Documentaries mushroom during safe and boring times

At the opposite end of the artistic greatness spectrum from epics or lyric poetry, we find satire and muckraking AKA literary journalism, the social novel, etc. (The lowest combine both genres a la The Colbert Report.) Aside from being too focused in time and place to have much appeal to people over there later on, the author feigns distance and objectivity as though a saga were unfolding from his tongue, but is in reality as partisan and involved as a 13 year-old girl spreading rumors about the better-looking girls at school. We don't care if you're going to make it personal -- just be sincere about it.
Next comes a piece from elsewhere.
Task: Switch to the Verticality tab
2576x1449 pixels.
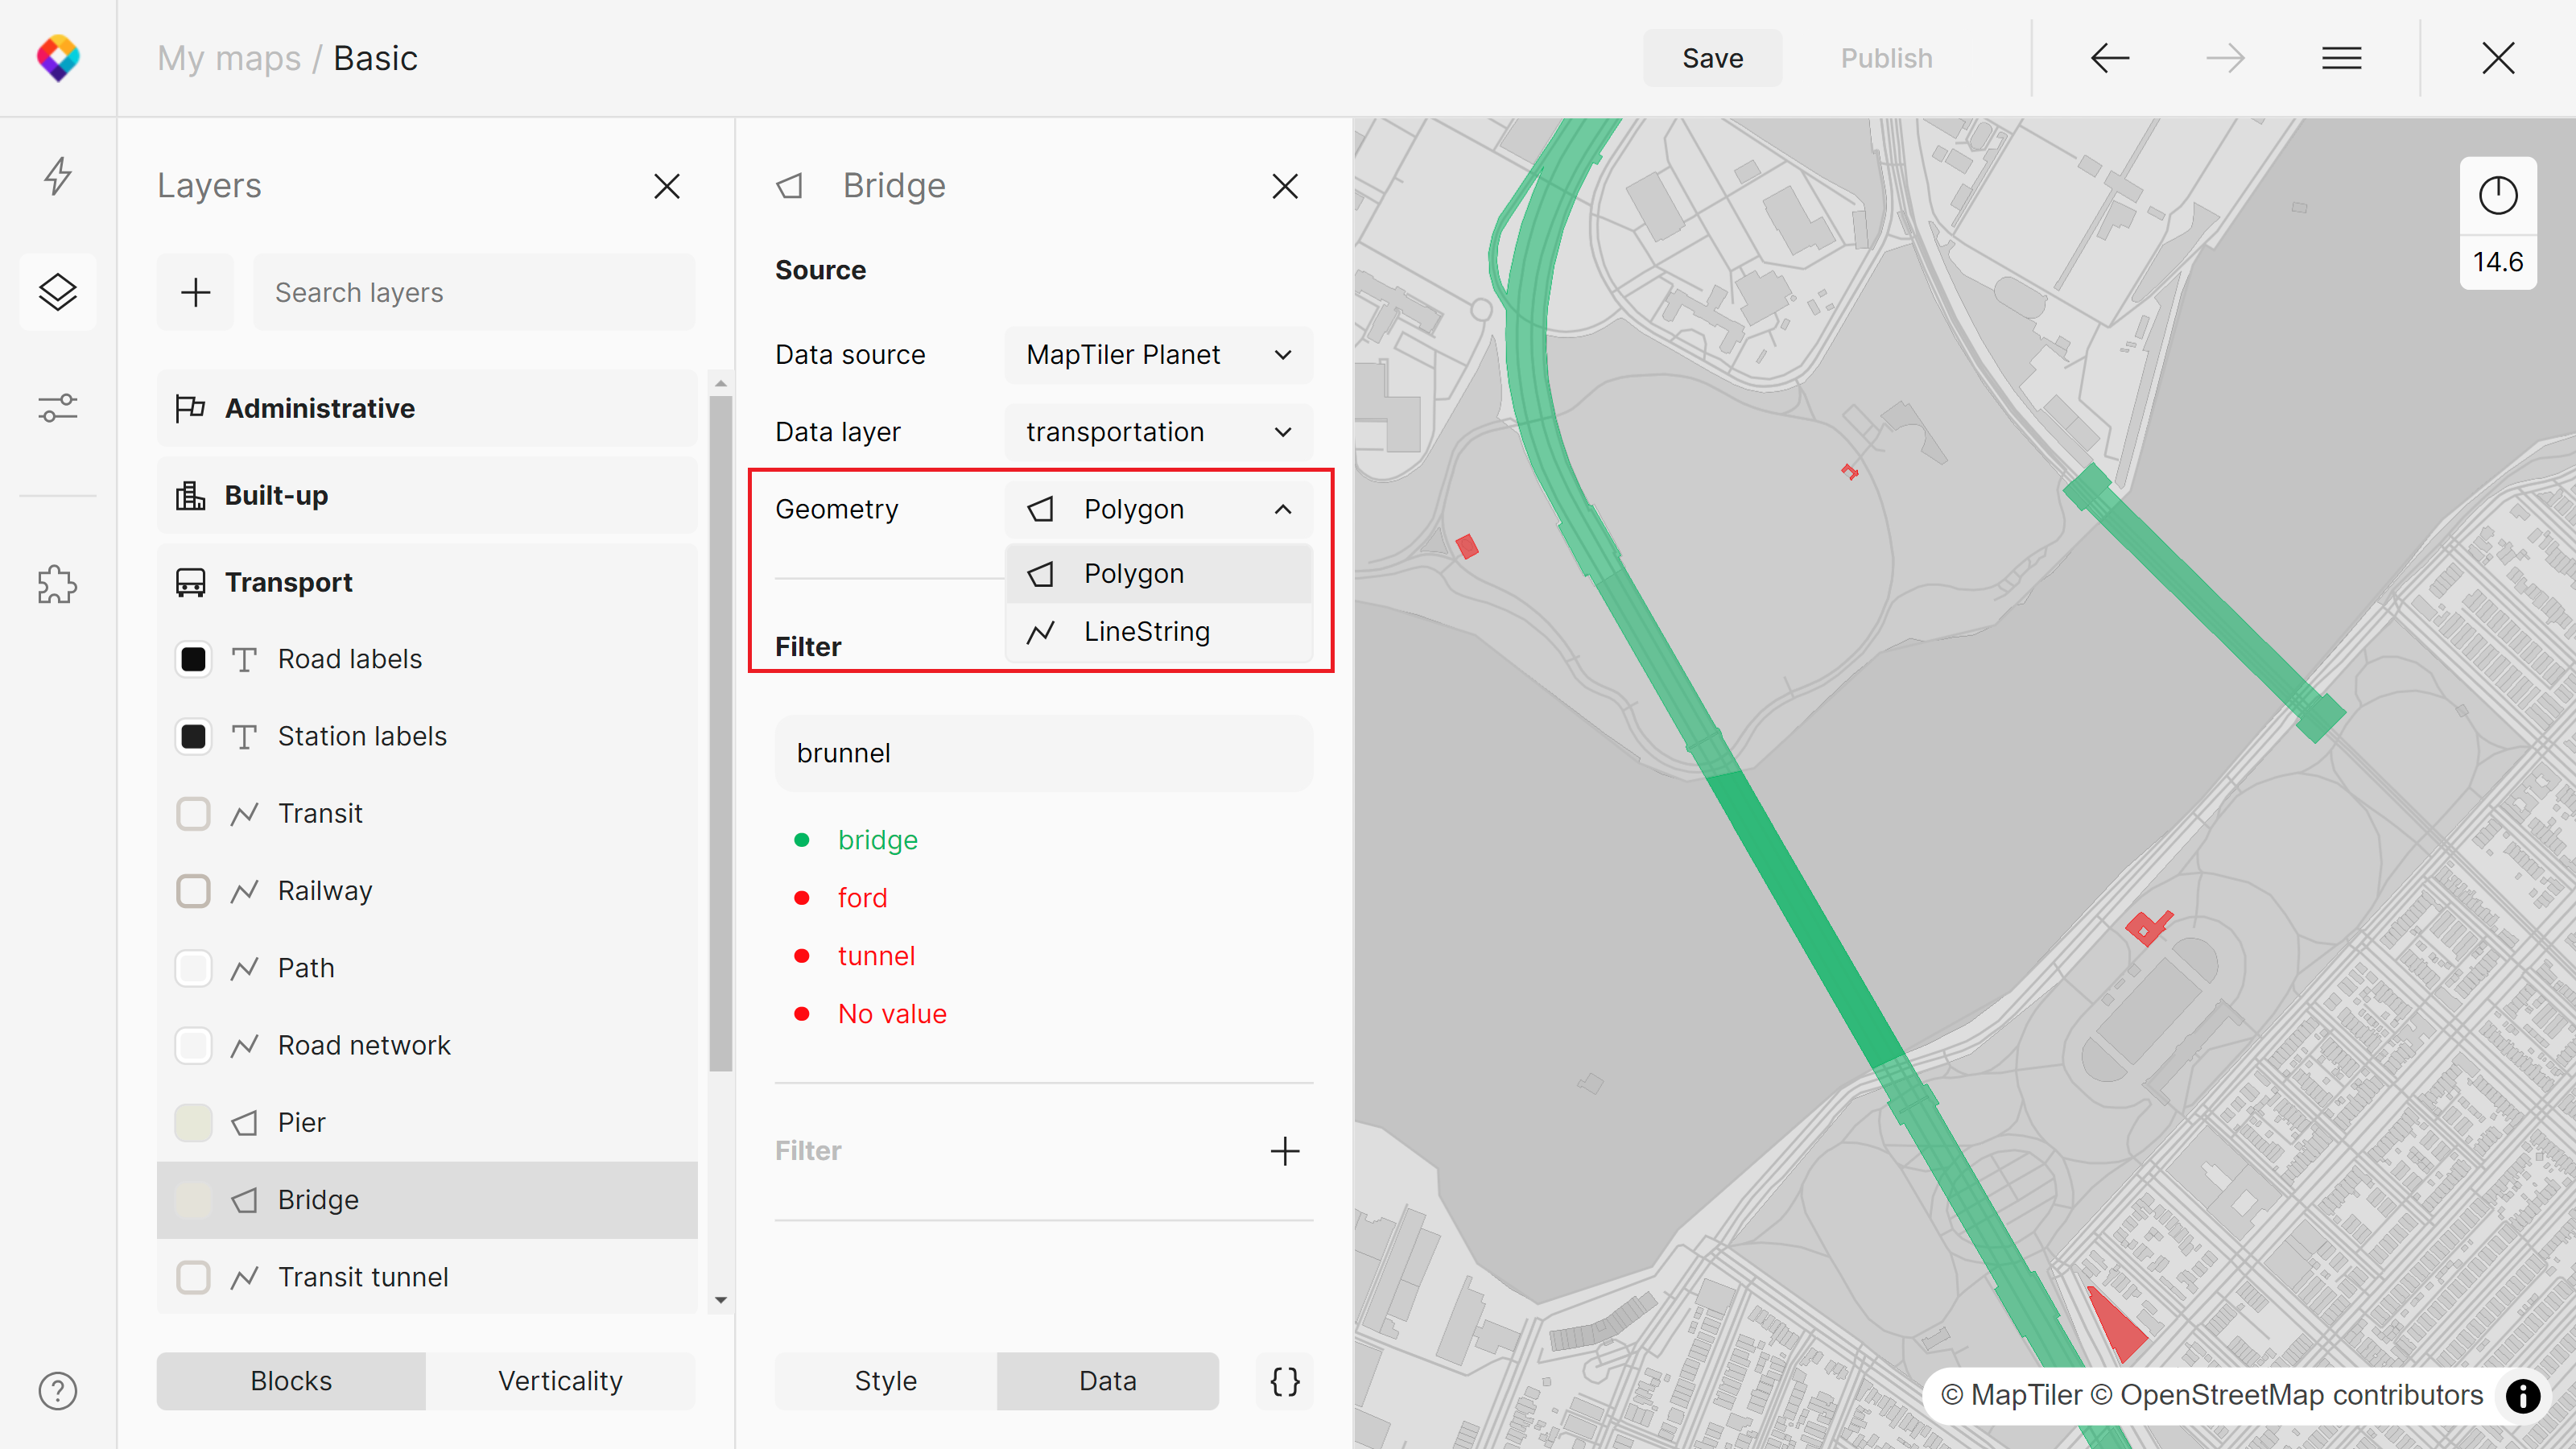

Don't front.

And the themes treated are rarely the Big Ones like good and evil, love, death, the supernatural, revenge, family conflict and cooperation, opposites coming together against a common enemy, and so on. There may be a hint of these, but it is always in service of the overarching themes of how clever and saintly the author is, and why the author's cultural tribe is like definitely so much better than the other ones being satirized or raked through the muck.

People from several thousand years ago were inclined to dicing up their cultural adversaries, but none of this has been successfully passed to wide audiences throughout the generations. The Odyssey, Oedipus Rex, the Bible, The Aeneid, The Divine Comedy, Hamlet -- these have a much better shot at surviving for several thousands of years more, and not works that mock some king or pope or other, that chronicle an obscure quarrel between literary geek factions, or that whine about how managers compensate their workers.

Previously we saw how waves of violence shift the culture in the Big Ones direction -- if something could do you in tomorrow, you'd better think about more important things than whose wig style to lampoon in your next devastating mock heroic. Then when people perceive the world to have gotten much safer, they return to their default state of petty status-seeking. That's true for both producers and consumers, since if no audience existed for a certain type of work, the creator would typically not bother making it. Using available data on homicide rates, there were three huge waves of violence before the 20th C. -- during the 14th C., from ca. 1580 to 1630, and from ca. 1780 to 1830. That's where the heavy shit in Western literature comes from. After these peaks subside, we get Renaissance Humanism, the Age of Reason, and Victorian Realism, where the focus shifts from the meaning of life to how totally awesome it would be if the author's tribe ran the world instead of those clueless, heartless philistines in power.

What instances of this pattern do we see here and now, given that we've been going nearly 20 years and counting without crime or other forms of wildness flaring up like they did from 1959 through 1991? The literary culture, especially for the average person, has become less central, so we should probably look to the cinema. What movie genre has seen an utter explosion in popularity during these safe times? -- documuckaries. Consider:

- The IMDb list of top rated documentaries, unlike for other genres, shows movies made almost exclusively during safe times (the American ones anyway, and leaving aside the 26-second Zapruder footage).

- Box Office Mojo shows that the 100 highest grossing documentaries, unlike for other genres, were almost exclusively made during safe times.

- Since the earliest entry in either list is 1972, here's how common the word "documentary" has been in the NYT from 1970 through 2009:


These three independent sources all show a fairly static picture during most of the high-crime period, a rumbling underway by the late '80s and taking hold by the mid-'90s, and a takeover from then on. Fortunately it looks like it won't grow any further, but it's not clearly heading back down either.

Before, the enfant terrible used to be Roman Polanski or Dennis Hopper -- now it is Jon Stewart or Michael Moore. I think we'd all agree to a higher risk of getting murdered if it meant cancelling The Daily Show and recovering the Saturday Night Live of the late '70s and late '80s / early '90s.